== Given records

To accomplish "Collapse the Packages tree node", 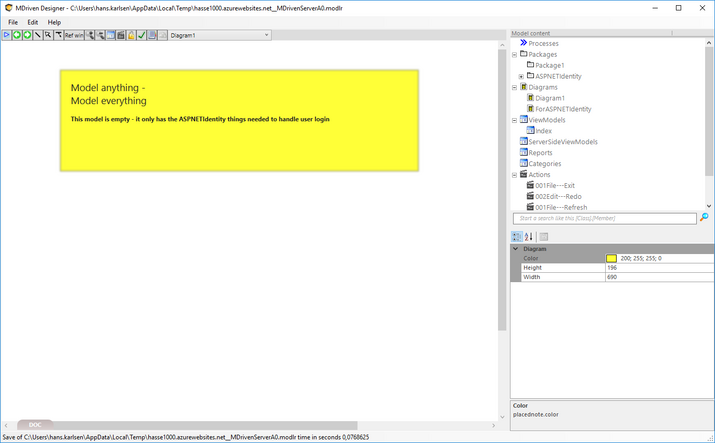I will tap(514, 54).
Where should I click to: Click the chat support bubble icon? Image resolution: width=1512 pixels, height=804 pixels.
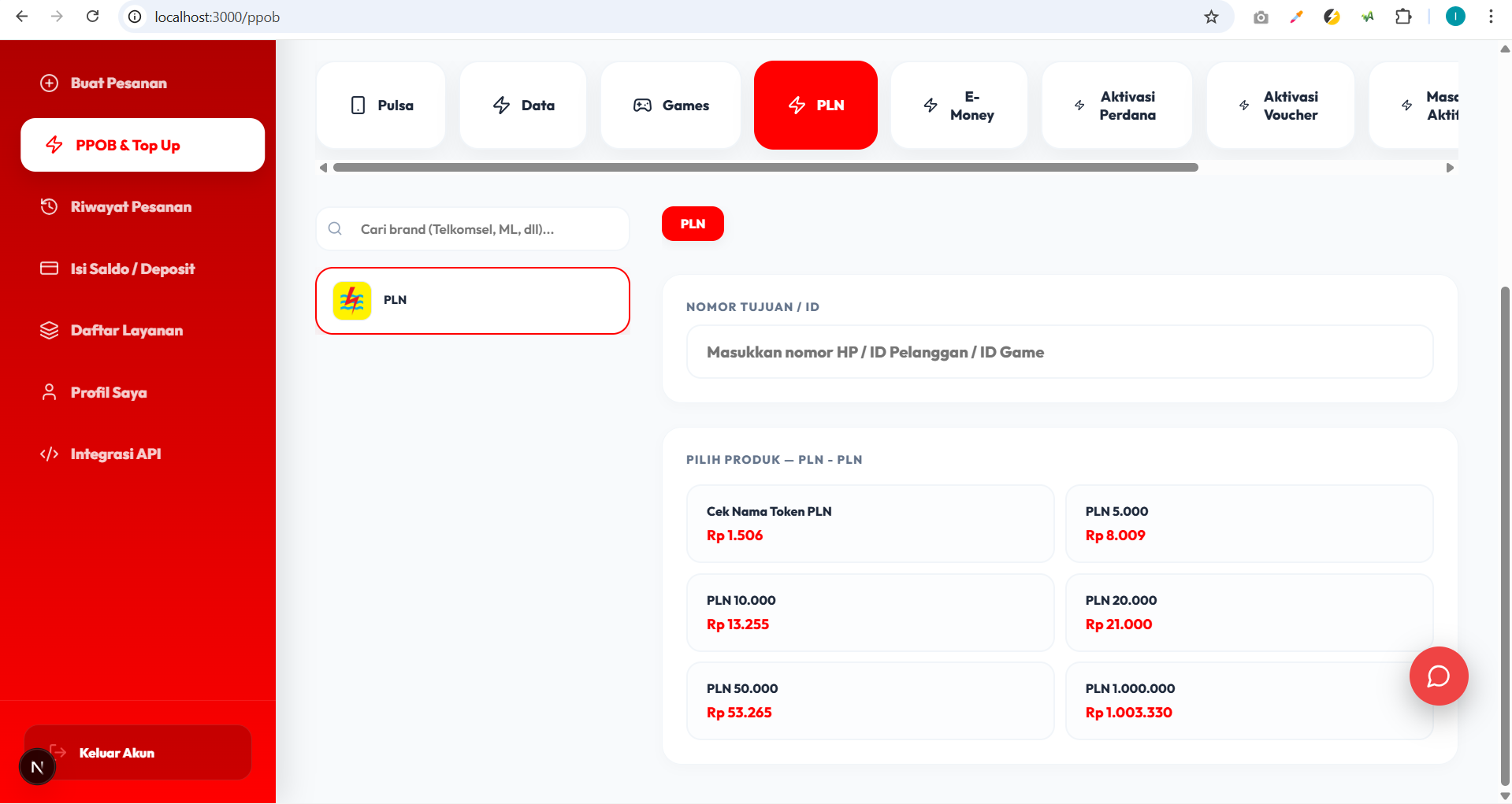pyautogui.click(x=1438, y=676)
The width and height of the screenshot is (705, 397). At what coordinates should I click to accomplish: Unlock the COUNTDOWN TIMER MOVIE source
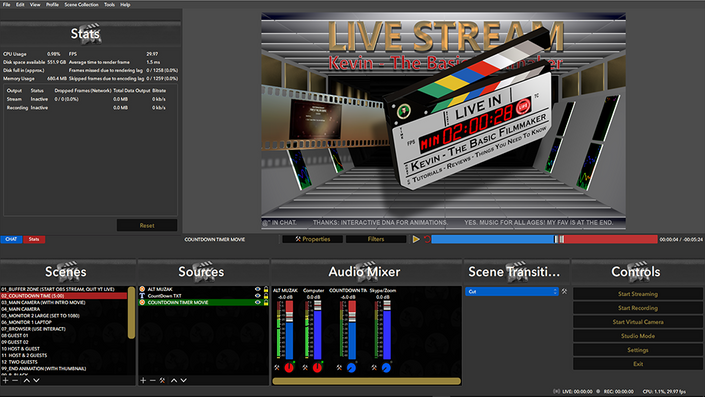[266, 303]
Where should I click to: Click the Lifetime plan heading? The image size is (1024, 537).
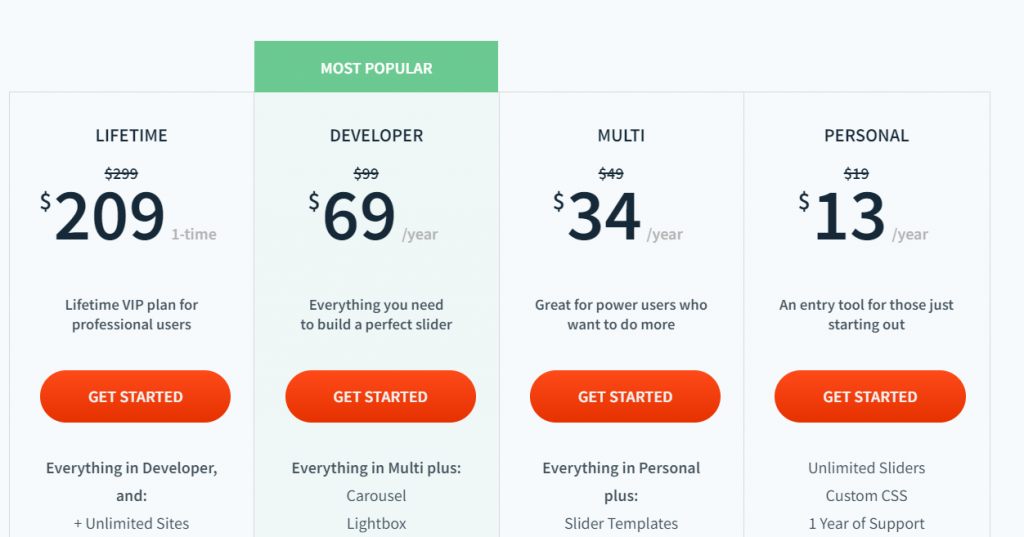[x=131, y=135]
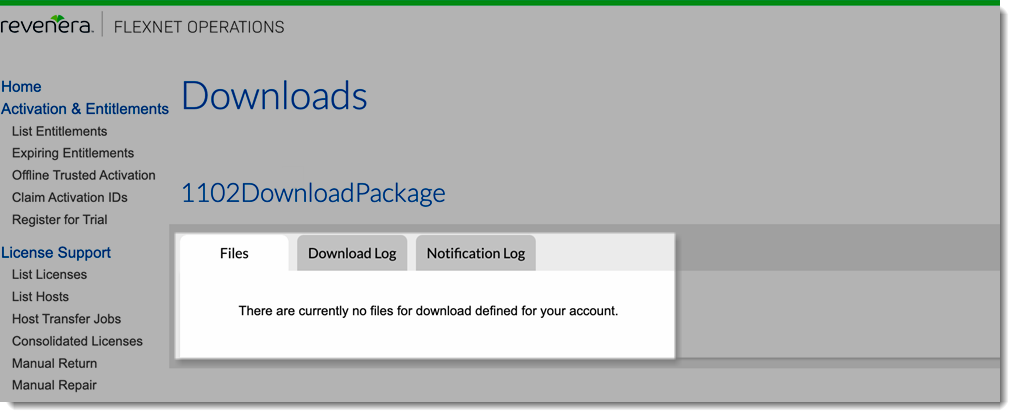
Task: Select Expiring Entitlements in sidebar
Action: tap(73, 153)
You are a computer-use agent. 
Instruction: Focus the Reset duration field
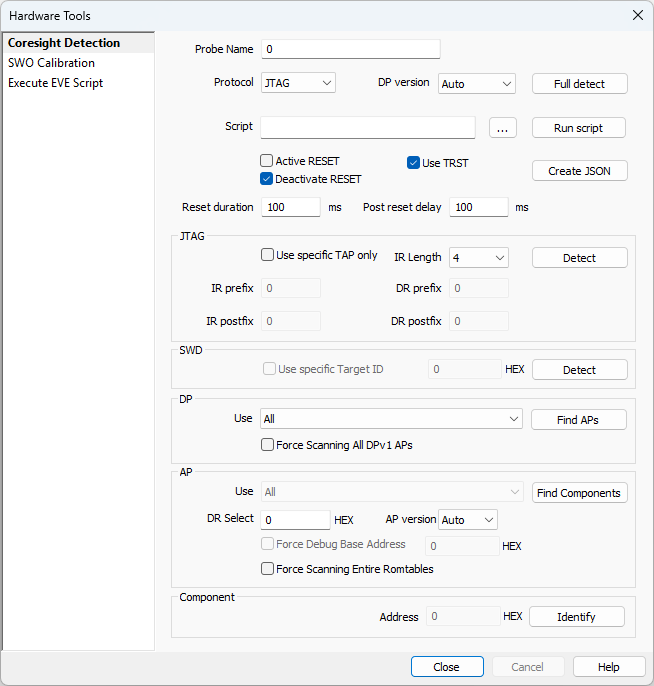point(290,207)
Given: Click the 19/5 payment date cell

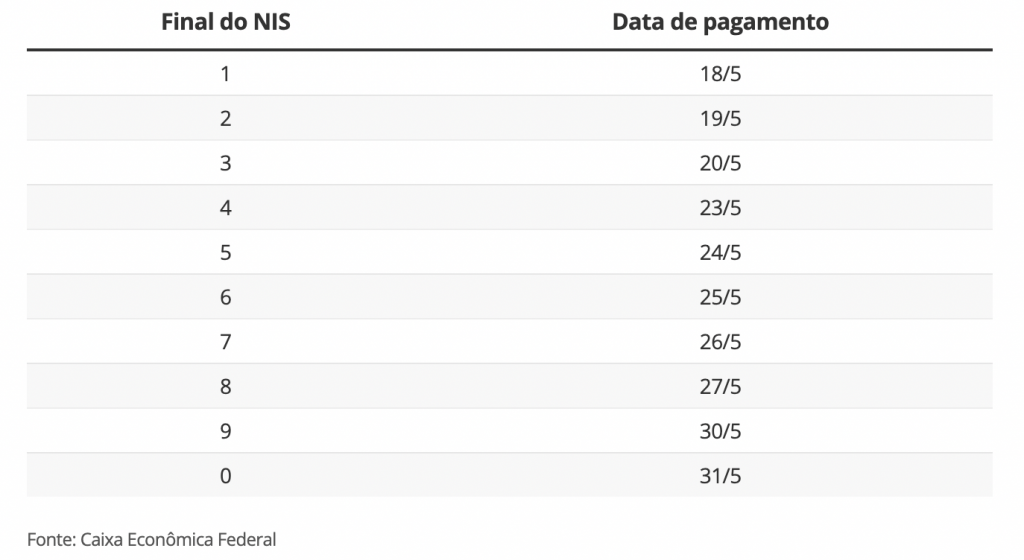Looking at the screenshot, I should pos(720,118).
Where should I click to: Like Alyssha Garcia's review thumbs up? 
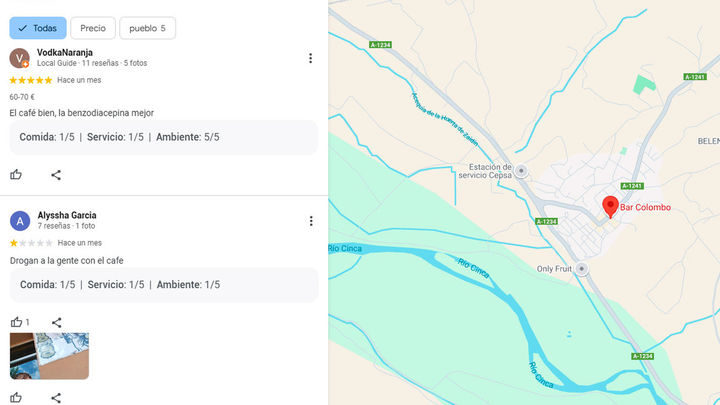pos(16,322)
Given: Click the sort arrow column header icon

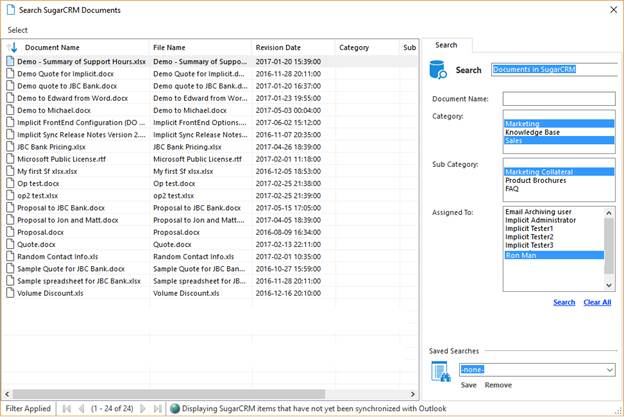Looking at the screenshot, I should coord(13,47).
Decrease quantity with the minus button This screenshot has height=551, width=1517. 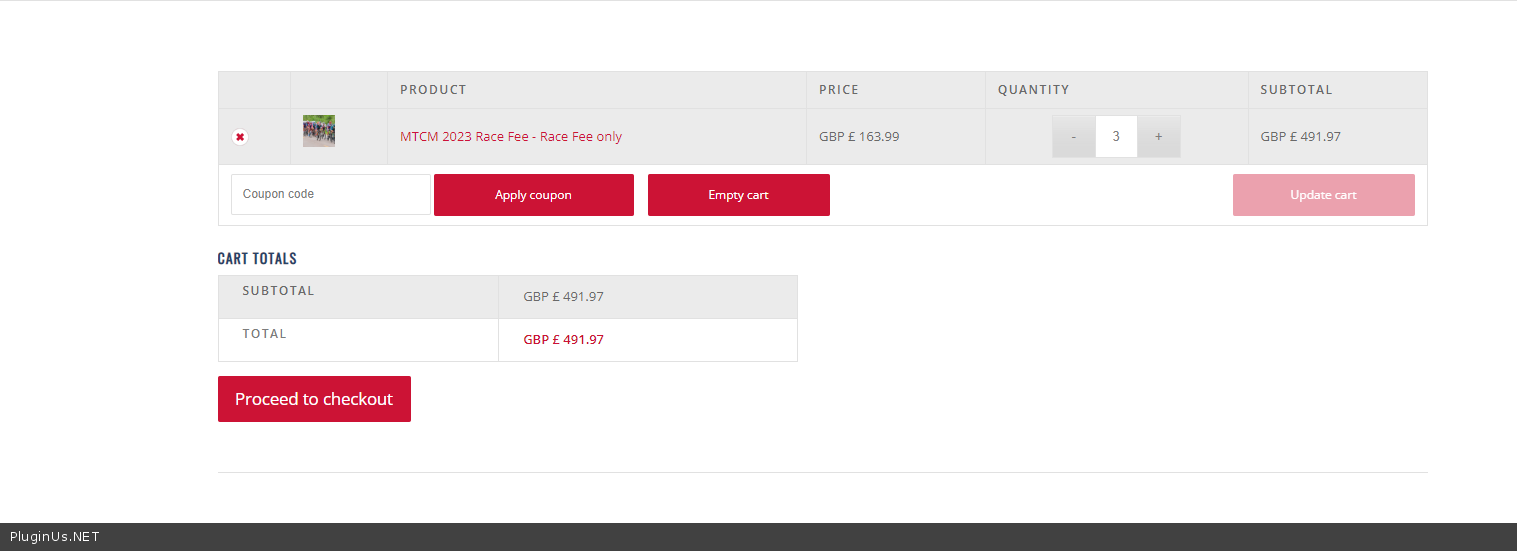pyautogui.click(x=1073, y=137)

====

_What the task requires:_
The line holding "Where should I click to: Click the Lifetime" starts the copy and the line holding "You are a computer-use agent." ends it. Repeat those two lines above and all between them exactly, leaving out pictures.

_Written answer:_
Where should I click to: Click the Lifetime plan heading? The image size is (1024, 537).
[x=131, y=135]
Task: Select Expiring Entitlements in sidebar
Action: tap(73, 153)
You are a computer-use agent. 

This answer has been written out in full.